About Edd "Kookie" Byrnes
To an earlier generation of television viewers, Edd Byrnes was more readily recognized and affectionately known as Kookie. The moniker stems from the nickname of a character he played, the hip Gerald Lloyd Kookson III, who was featured prominently on 77 Sunset Strip. The ABC network launched the detective series in 1958, and it ran through 1964. Byrnes capitalized on the program's success by releasing "Kookie, Kookie, Lend Me Your Comb." The title of the 1959 single refers to the fictional character's frequent habit of combing his pompadour. The release from Warner Brothers Records also featured singer Connie Stevens. The duet made it into the Top Five on U.S. charts.

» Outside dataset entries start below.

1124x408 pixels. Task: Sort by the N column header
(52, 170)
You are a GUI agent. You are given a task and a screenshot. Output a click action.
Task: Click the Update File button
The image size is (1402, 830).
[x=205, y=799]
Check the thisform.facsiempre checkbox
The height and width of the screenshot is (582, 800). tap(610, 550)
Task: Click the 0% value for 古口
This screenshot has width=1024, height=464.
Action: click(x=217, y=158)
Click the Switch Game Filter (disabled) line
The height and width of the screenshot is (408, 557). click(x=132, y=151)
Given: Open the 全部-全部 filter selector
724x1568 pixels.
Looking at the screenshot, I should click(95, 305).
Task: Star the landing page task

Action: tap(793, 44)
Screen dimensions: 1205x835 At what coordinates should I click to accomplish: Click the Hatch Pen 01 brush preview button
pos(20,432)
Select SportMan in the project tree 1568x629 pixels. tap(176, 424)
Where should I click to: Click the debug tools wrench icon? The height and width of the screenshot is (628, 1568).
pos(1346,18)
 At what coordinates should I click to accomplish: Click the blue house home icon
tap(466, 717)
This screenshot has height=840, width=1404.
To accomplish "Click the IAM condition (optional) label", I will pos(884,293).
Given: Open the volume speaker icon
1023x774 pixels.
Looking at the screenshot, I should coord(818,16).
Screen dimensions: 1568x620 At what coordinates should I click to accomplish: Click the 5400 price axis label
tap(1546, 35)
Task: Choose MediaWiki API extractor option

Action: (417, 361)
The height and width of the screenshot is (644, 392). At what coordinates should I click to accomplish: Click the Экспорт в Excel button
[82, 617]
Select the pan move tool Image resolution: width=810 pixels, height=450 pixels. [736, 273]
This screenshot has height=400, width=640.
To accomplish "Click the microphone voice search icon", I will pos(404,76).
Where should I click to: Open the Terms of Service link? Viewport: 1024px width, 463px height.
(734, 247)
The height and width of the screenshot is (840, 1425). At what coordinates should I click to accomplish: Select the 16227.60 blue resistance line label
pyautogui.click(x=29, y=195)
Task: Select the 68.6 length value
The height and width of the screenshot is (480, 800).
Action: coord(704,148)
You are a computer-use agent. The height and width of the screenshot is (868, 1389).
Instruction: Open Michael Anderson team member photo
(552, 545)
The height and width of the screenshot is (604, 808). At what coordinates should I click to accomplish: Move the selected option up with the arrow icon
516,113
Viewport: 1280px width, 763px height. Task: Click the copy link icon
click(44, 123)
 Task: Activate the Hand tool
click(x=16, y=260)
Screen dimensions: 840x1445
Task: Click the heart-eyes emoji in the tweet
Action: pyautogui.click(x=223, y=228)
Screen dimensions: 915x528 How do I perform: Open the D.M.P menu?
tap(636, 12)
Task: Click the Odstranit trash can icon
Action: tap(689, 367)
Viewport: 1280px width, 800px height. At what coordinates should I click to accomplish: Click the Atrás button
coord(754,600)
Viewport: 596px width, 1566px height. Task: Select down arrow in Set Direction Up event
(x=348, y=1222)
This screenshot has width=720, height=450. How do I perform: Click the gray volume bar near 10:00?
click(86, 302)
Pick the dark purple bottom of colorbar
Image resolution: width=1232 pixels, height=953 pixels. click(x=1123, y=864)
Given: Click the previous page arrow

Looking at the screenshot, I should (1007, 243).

Byrnes went on to sing "Like I Love You," a duet that paired him with Joanie Sommers, a young singer who would later gain recognition with "Johnny Get Angry" in 1962. Byrnes put out a few more singles, but when they did not fare well, he concentrated on his acting career.
Byrnes, a New York native, blew into Hollywood on September 30, 1955, the same day that a speeding James Dean was killed in his silver Porsche Spyder 550. The tragedy left an opening at Warner Brothers, and the studio gave Byrnes a contract. His first role was on Cheyenne, a Western television series. Byrnes next made appearances in a few movies, including Marjorie Morningstar in 1958, before he landed the role of carhop Kookie in 77 Sunset Strip. The role brought him fame, fans, and 15,000 pieces of mail weekly. Onscreen he worked with Roger Smith and Efrem Zimbalist Jr., while offscreen he rubbed elbows with such megastars as Frank Sinatra, Natalie Wood, Robert Wagner, Burt Lancaster, Kirk Douglas, and Sammy Davis Jr. This period of his life, however, wasn't all parties and glamour. Jack Warner refused to raise his pay while keeping him tethered to the television show and turning down Byrnes' requests to do more movies. In retaliation, Byrnes stayed away from the set. He also started drinking heavily and dabbling in drugs. Later in life he admitted to suffering from alcoholism. By the time Warner relented in 1963, Byrnes discovered that his film offers were slim pickings.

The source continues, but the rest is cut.